Your goal
Take the line holding "Image resolution: width=1044" as the first line of the answer and the last line of the listing as its end; retype everything between exactly.

Material for this task
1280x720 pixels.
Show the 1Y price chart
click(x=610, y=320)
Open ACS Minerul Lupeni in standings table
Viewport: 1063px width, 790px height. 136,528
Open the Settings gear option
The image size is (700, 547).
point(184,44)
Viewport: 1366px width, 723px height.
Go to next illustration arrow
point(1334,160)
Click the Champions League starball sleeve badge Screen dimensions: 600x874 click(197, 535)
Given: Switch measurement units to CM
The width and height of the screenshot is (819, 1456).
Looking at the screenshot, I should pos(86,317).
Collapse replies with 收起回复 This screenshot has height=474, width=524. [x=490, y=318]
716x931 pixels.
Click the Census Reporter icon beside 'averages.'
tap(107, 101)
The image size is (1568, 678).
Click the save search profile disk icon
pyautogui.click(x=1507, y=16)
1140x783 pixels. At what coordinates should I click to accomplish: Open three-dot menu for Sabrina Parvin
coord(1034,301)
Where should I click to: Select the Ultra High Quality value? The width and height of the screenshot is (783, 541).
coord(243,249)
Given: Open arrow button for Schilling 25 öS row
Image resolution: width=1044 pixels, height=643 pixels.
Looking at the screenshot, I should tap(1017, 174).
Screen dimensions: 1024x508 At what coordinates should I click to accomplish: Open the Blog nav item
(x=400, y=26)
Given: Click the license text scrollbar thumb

Result
Image resolution: width=1044 pixels, height=643 pixels.
Looking at the screenshot, I should tap(1017, 174).
Screen dimensions: 1024x508 At what coordinates should I click to accomplish: Open the Blog nav item
(x=400, y=26)
Given: Click the license text scrollbar thumb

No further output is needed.